[英]Pretty-printing XML using Java
There are a dozen threads regarding that topic, but all of them contain answers that do not work for me in a satisfactory manner. 关于该主题有十多个主题,但是所有主题都包含无法令人满意地回答的答案。 It seems one needs to use a specific DOM implementation. 似乎需要使用一种特定的DOM实现。 However, I cannot get it to read the xml input: 但是,我无法读取XML输入:
@Test
public void testPrettyPrintConvertDomLevel3() throws UnsupportedEncodingException {
String unformattedXml
= "<?xml version=\"1.0\" encoding=\"UTF-16\"?><QueryMessage\n"
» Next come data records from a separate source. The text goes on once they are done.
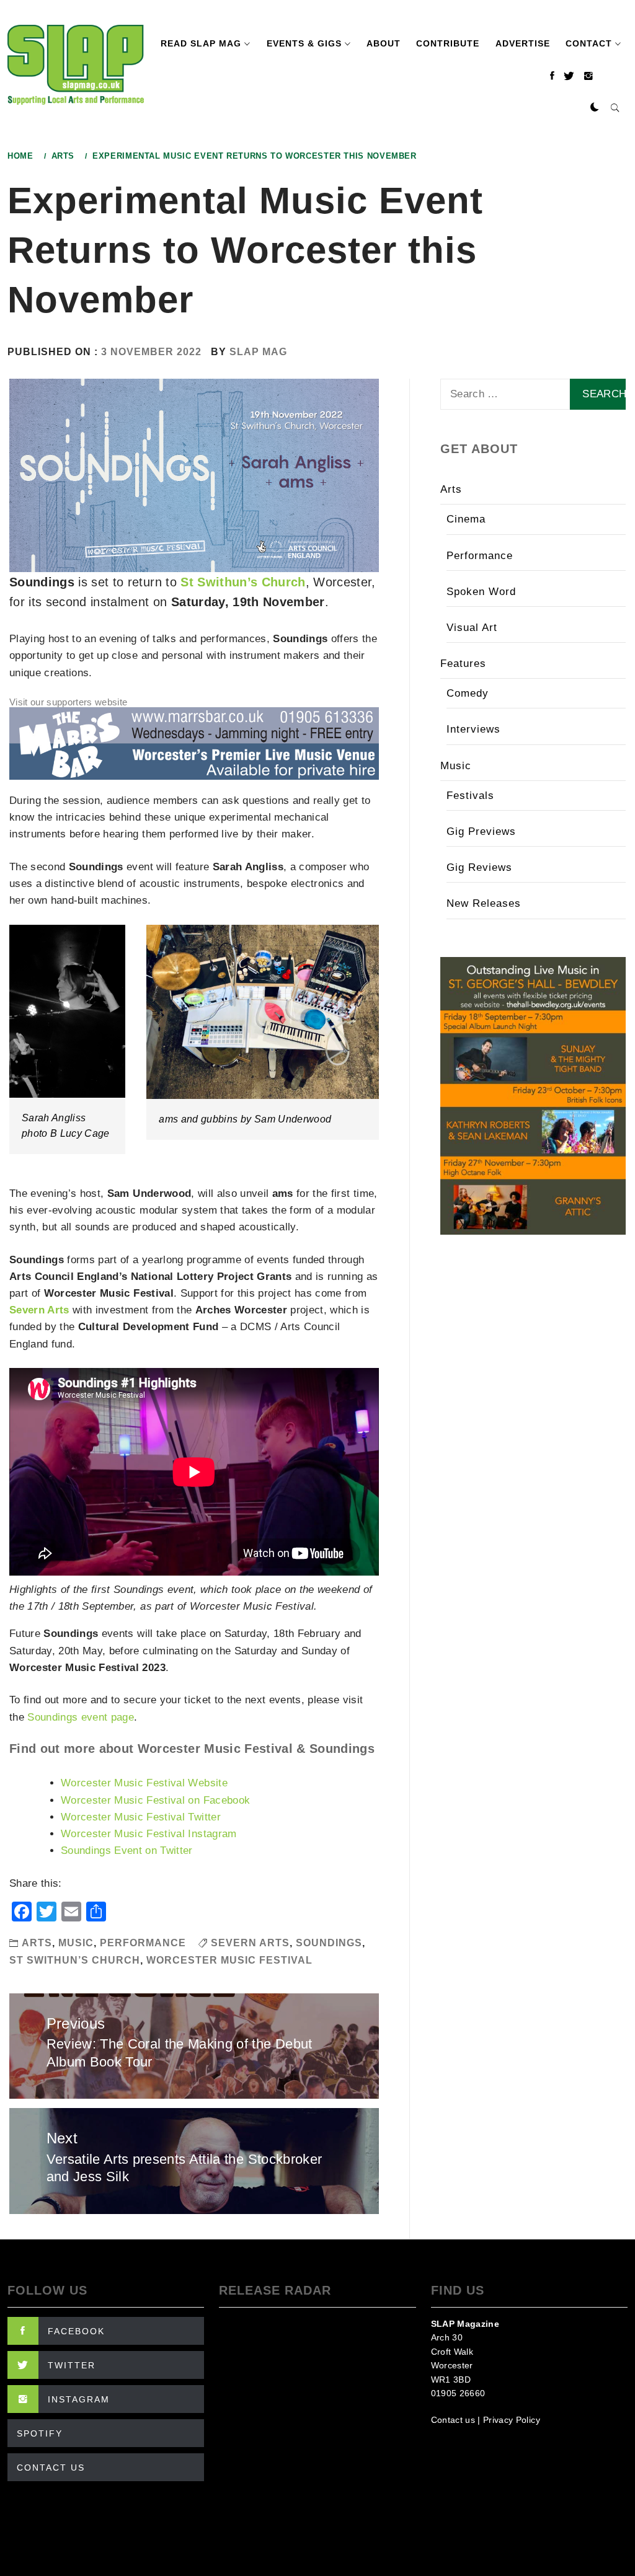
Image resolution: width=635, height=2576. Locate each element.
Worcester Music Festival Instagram (149, 1834)
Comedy (467, 693)
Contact (589, 43)
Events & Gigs (304, 43)
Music (76, 1943)
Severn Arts (39, 1310)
+ " xmlns=\"http://www.SDMX.org/resources/SDMXML/schemas/v2_0/message\"\n"
+ " xmlns:query=\"http://www.SDMX.org/resources/SDMXML/schemas/v2_0/query\">\n"
+ " <Query>\n"
+ " <query:CategorySchemeWhere>\n"
+ " \t\t\t\t\t <query:AgencyID>ECB\n\n\n\n</query:AgencyID>\n"
+ " </query:CategorySchemeWhere>\n"
+ " </Query>\n\n\n\n\n"
+ "</QueryMessage>";
System.out.println(prettyPrintWithXercesDomLevel3(unformattedXml.getBytes("UTF-16")));
}
Here is the method: 方法如下:
public static String prettyPrintWithXercesDomLevel3(byte[] input) {
try {
//System.setProperty(DOMImplementationRegistry.PROPERTY,"org.apache.xerces.dom.DOMImplementationSourceImpl");
DOMImplementationRegistry registry = DOMImplementationRegistry.newInstance();
DOMImplementationLS impl = (DOMImplementationLS) registry.getDOMImplementation("XML 3.0 LS 3.0");
if (impl == null) {
throw new RuntimeException("No DOMImplementation found !");
}
log.info(String.format("DOMImplementationLS: %s", impl.getClass().getName()));
LSParser parser = impl.createLSParser(
DOMImplementationLS.MODE_SYNCHRONOUS,
//"http://www.w3.org/2001/XMLSchema");
"http://www.w3.org/TR/REC-xml");
log.info(String.format("LSParser: %s", parser.getClass().getName()));
LSInput lsi = impl.createLSInput();
lsi.setByteStream(new ByteArrayInputStream(input));
Document doc = parser.parse(lsi);
LSSerializer serializer = impl.createLSSerializer();
serializer.getDomConfig().setParameter("format-pretty-print",Boolean.TRUE);
LSOutput output = impl.createLSOutput();
output.setEncoding("UTF-8");
ByteArrayOutputStream baos = new ByteArrayOutputStream();
output.setByteStream(baos);
serializer.write(doc, output);
return baos.toString();
// return serializer.writeToString(doc);
} catch (Exception e) {
throw new RuntimeException(e);
}
}
However, the pretty-printing does not work. 但是,漂亮的打印不起作用。 Any ideas? 有任何想法吗?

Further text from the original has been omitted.